4. AI Workflow — Day-to-Day Operations
4.1 Developer Daily Flow
Morning Standup:
└── Review AI-generated PRs from overnight Claude Code runs
└── CodeRabbit flagged issues → address in first hour
Task Assignment → AI-First Approach:
┌────────────────────────────────────────────┐
│ 1. Open task (Jira/Linear) │
│ 2. Cursor: @codebase → understand context │
│ 3. Think: what approach? what files? │ ← HUMAN DECISION
│ 4. Cursor Agent: implement across files │ ← AI EXECUTES
│ 5. Cursor: generate tests │ ← AI EXECUTES
│ 6. Review AI output: logic correct? │ ← HUMAN VALIDATES
│ 7. Run tests locally │
│ 8. Push → CodeRabbit auto-review │
│ 9. Fix CodeRabbit issues │
│ 10. Human reviewer → merge │
└────────────────────────────────────────────┘
Batch Migration (Claude Code):
┌────────────────────────────────────────────┐
│ 1. Prep: identify 10 files to migrate │ ← HUMAN SCOPES
│ 2. Claude Code: "migrate these 10 files │ ← AI BATCH EXECUTES
│ from .NET Framework to .NET 8 following │
│ template X" │
│ 3. Review diff: business logic intact? │ ← HUMAN VALIDATES
│ 4. Run tests: all green? │
│ 5. Push PR │
└────────────────────────────────────────────┘
4.2 Migration-Specific AI Workflow
Module Migration Flow (AI-Driven):
Step 1: AI Analysis (Gemini 2.5 Pro — full codebase context)
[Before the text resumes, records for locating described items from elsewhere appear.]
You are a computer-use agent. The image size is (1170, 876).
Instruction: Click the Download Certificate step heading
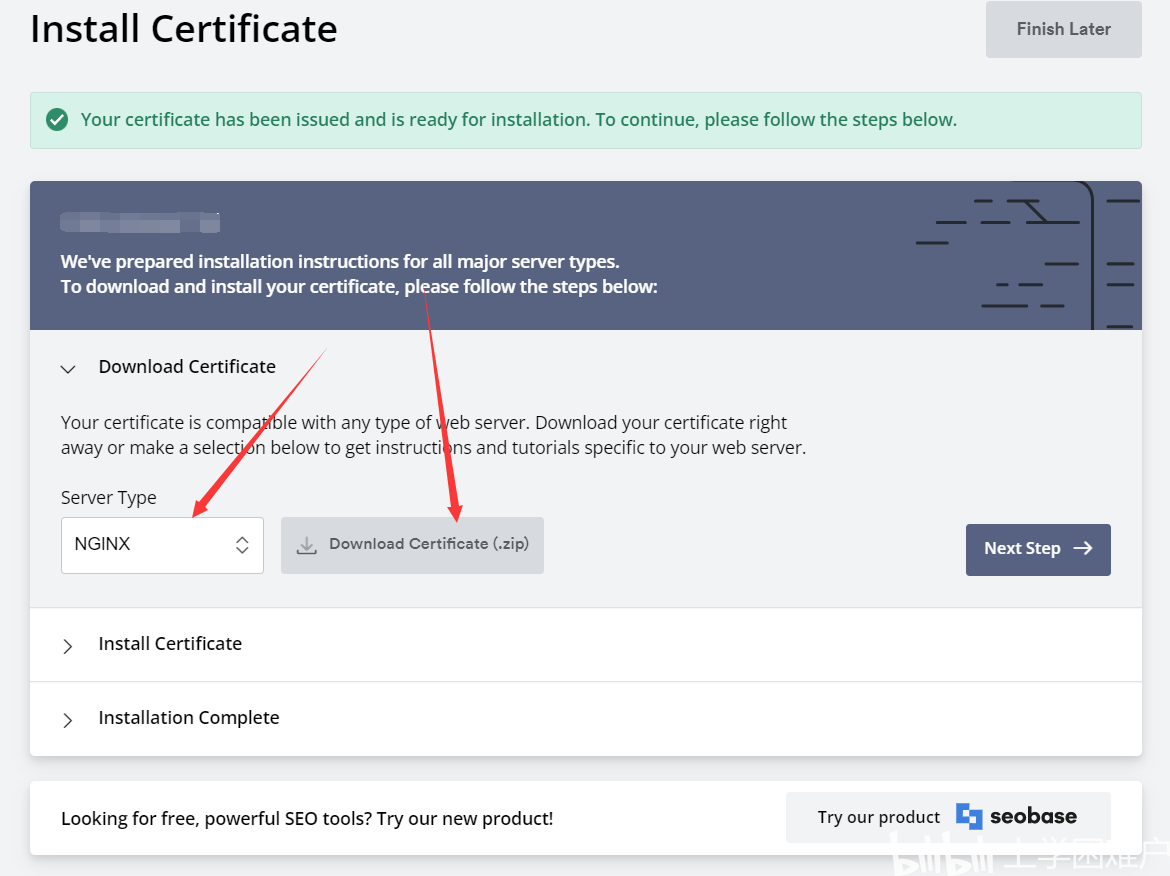(187, 367)
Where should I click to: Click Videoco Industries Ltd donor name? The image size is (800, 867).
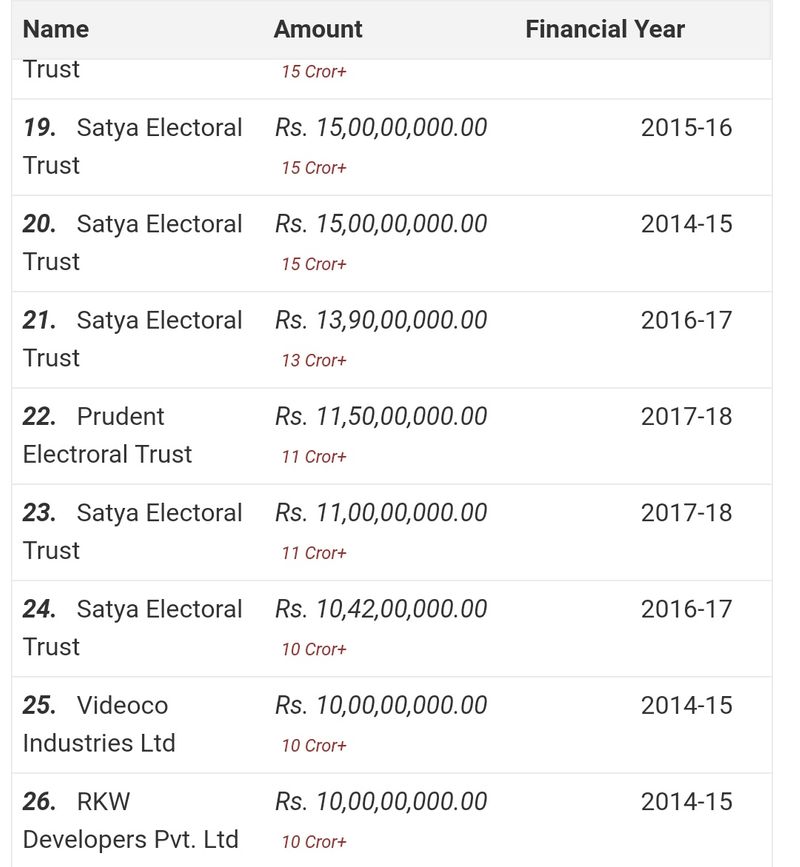99,724
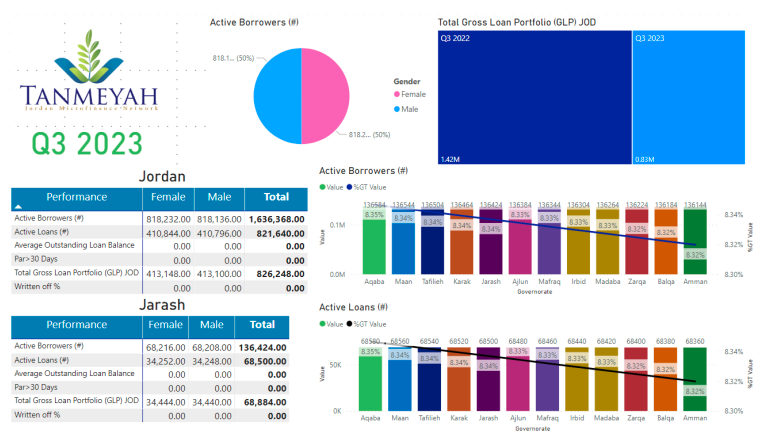This screenshot has width=764, height=434.
Task: Click the sort arrow under Performance header
Action: coord(18,207)
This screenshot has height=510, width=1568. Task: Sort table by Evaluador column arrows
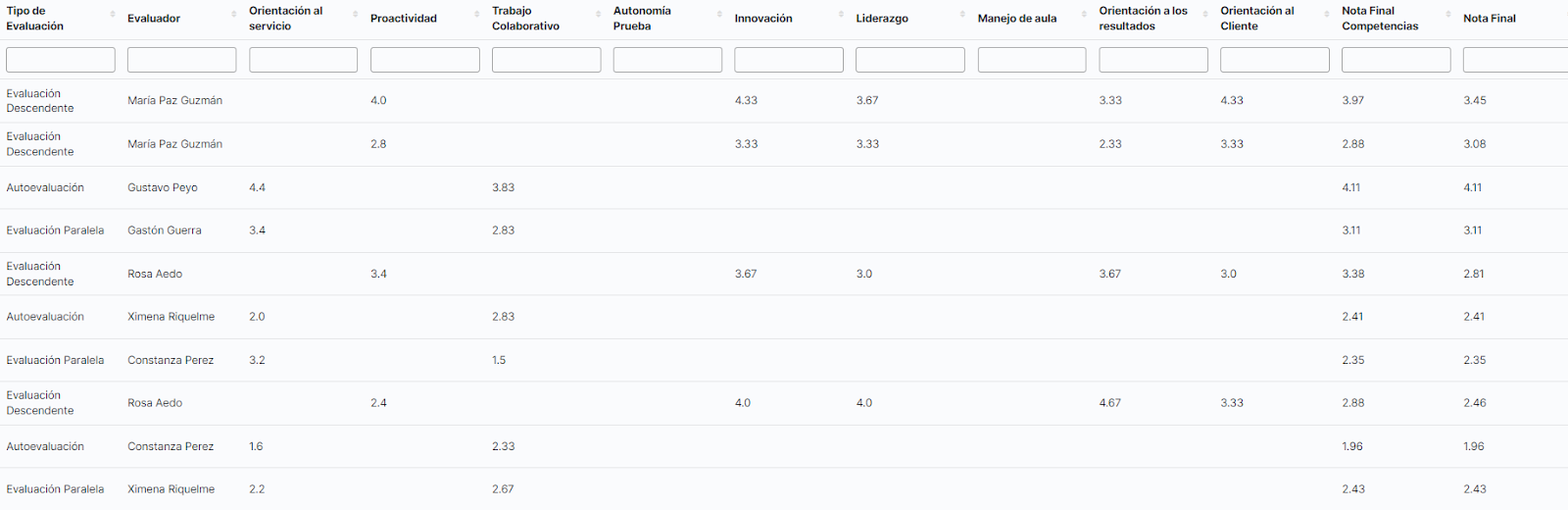(234, 15)
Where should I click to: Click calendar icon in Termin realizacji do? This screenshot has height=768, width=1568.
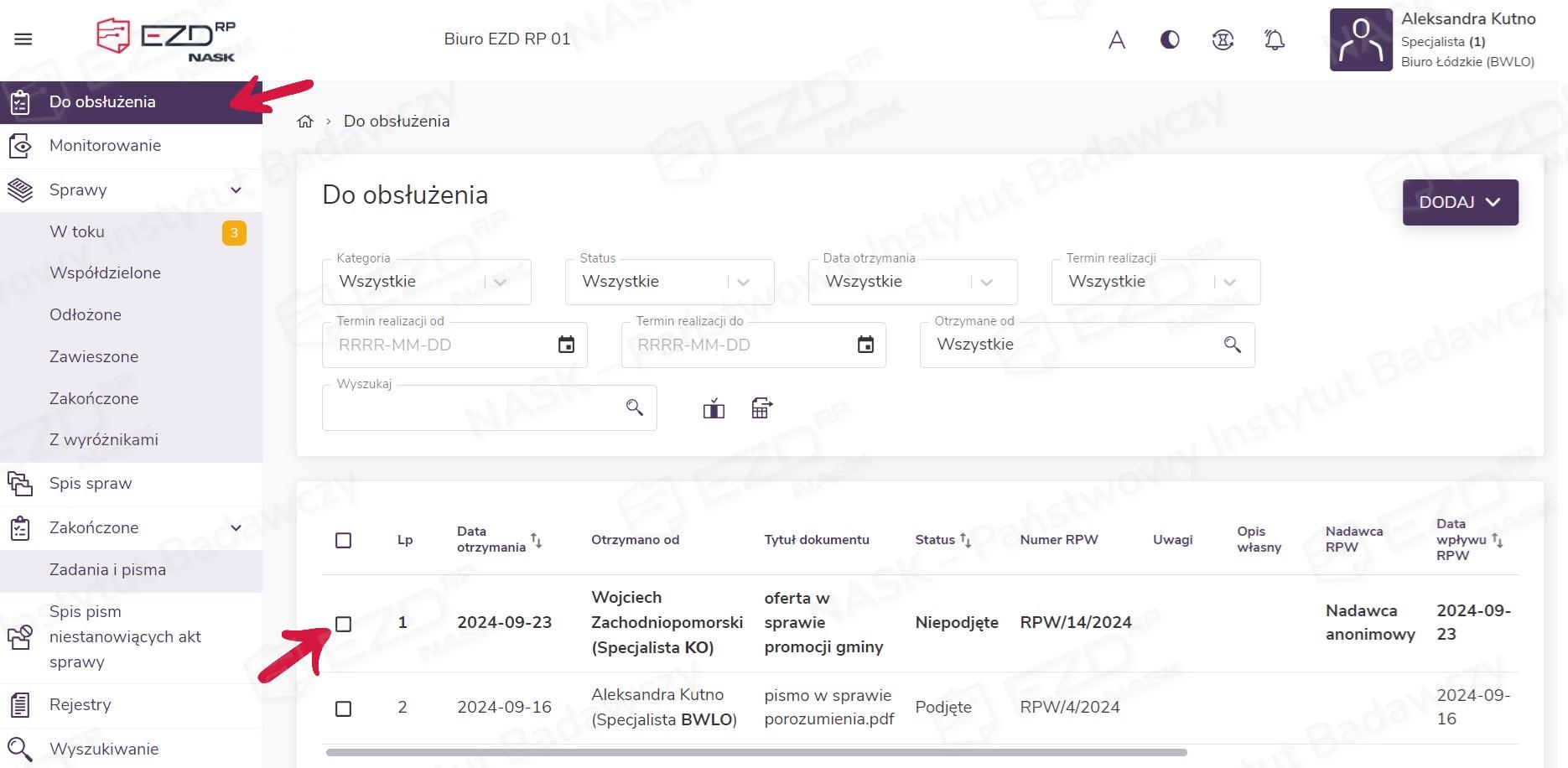click(865, 345)
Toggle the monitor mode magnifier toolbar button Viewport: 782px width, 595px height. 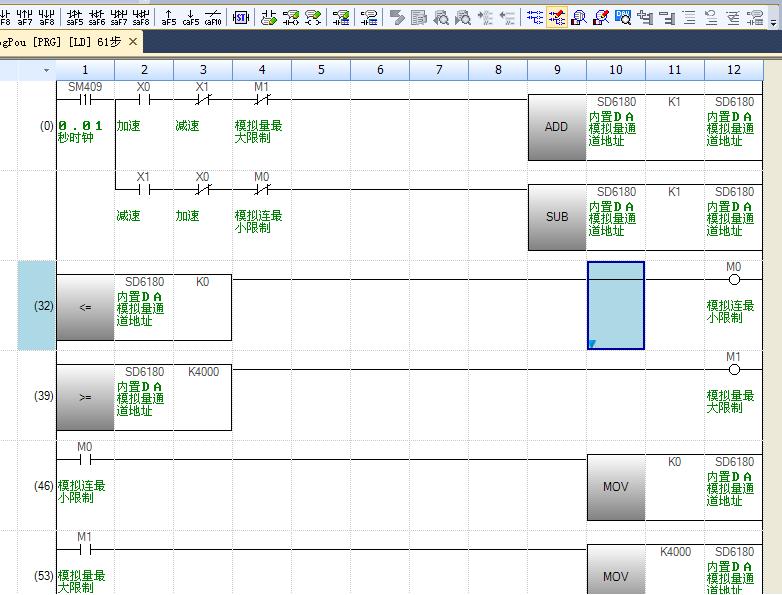(x=579, y=17)
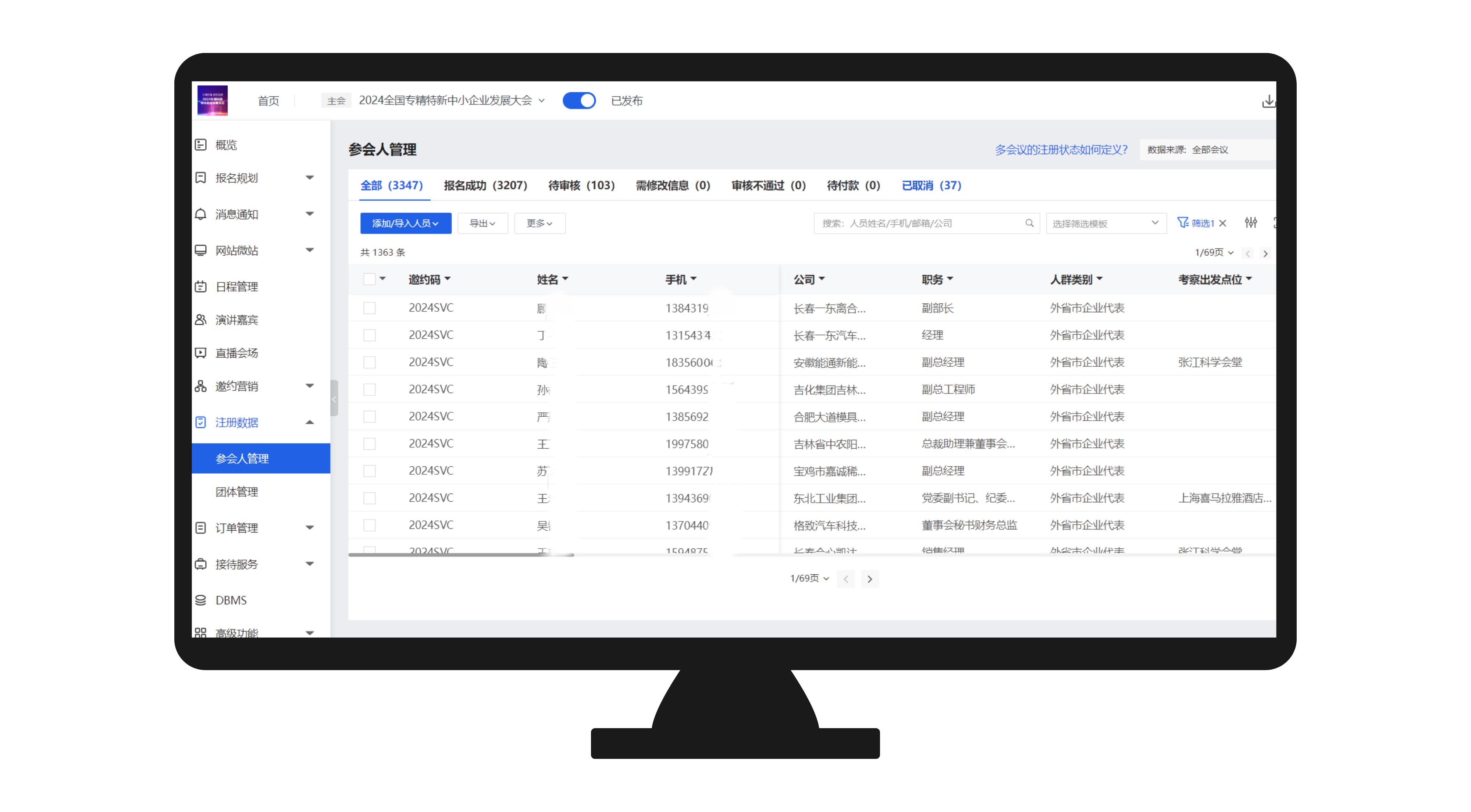This screenshot has width=1471, height=812.
Task: Go to 日程管理 in sidebar
Action: tap(236, 286)
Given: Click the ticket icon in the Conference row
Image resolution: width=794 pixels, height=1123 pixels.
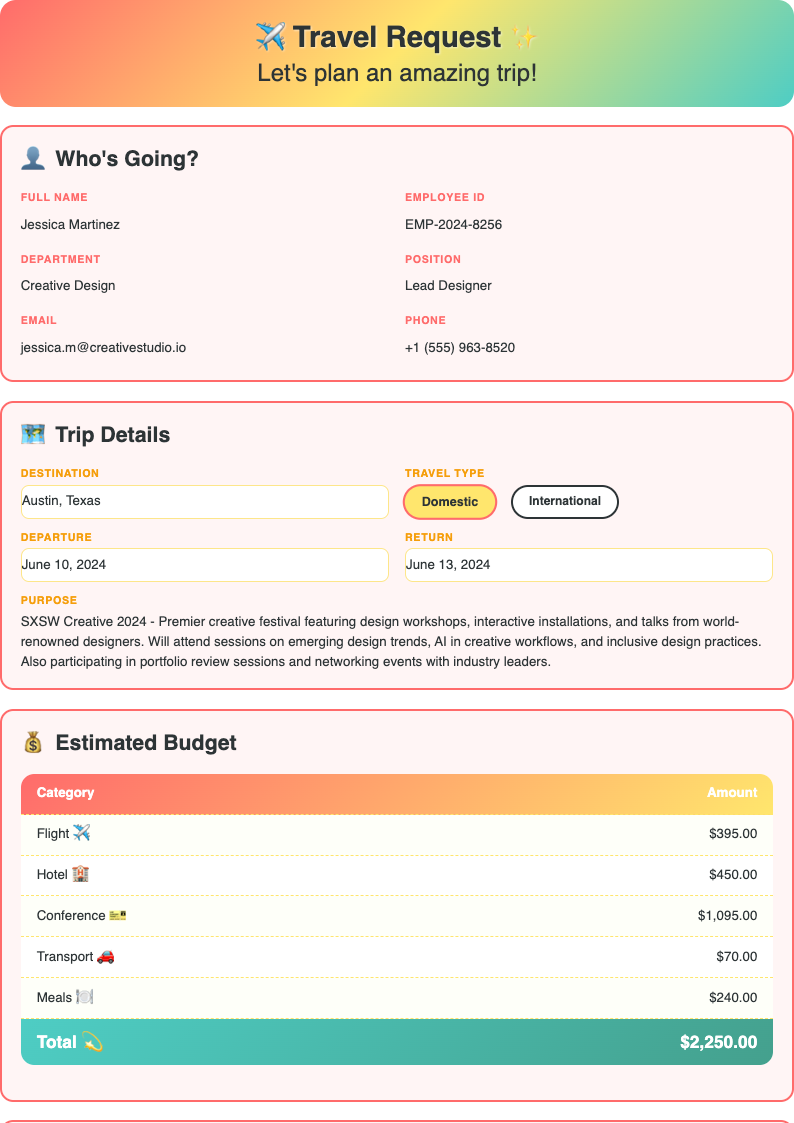Looking at the screenshot, I should pyautogui.click(x=115, y=915).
Input: Legacy module source code (entire module)
Prompt: "Analyze this .NET module. Output: bounded context,
dependencies, database tables, API endpoints,
business rules, hidden coupling."
Output: Module analysis document (AI-generated, human-reviewed)
Step 2: AI Scaffolding (Claude Sonnet 4 — Cursor Agent)
Input: Analysis doc + .NET 8 service template
Prompt: "Generate .NET 8 microservice scaffold for [Module].
Include: project structure, DI setup, EF Core context,
API controllers (from legacy), middleware, health checks."
Output: Working .NET 8 project skeleton
Step 3: AI Business Logic Migration (Claude Sonnet 4 / Opus 4)
Input: Legacy business logic files + scaffold
Prompt: "Migrate this business logic from .NET Framework to .NET 8.
Preserve ALL behavior. Flag any ambiguous logic."
Output: Migrated business logic (REQUIRES HUMAN REVIEW)
Gate: ⚠️ MANDATORY human review of every business rule
Step 4: AI Test Generation (Claude Sonnet 4)
Input: Migrated service + legacy test files (if any)
Prompt: "Generate: 1) Contract tests (Pact) for all APIs,
2) Unit tests for business logic,
3) Integration tests for DB operations.
Cover: happy path + edge cases from legacy behavior."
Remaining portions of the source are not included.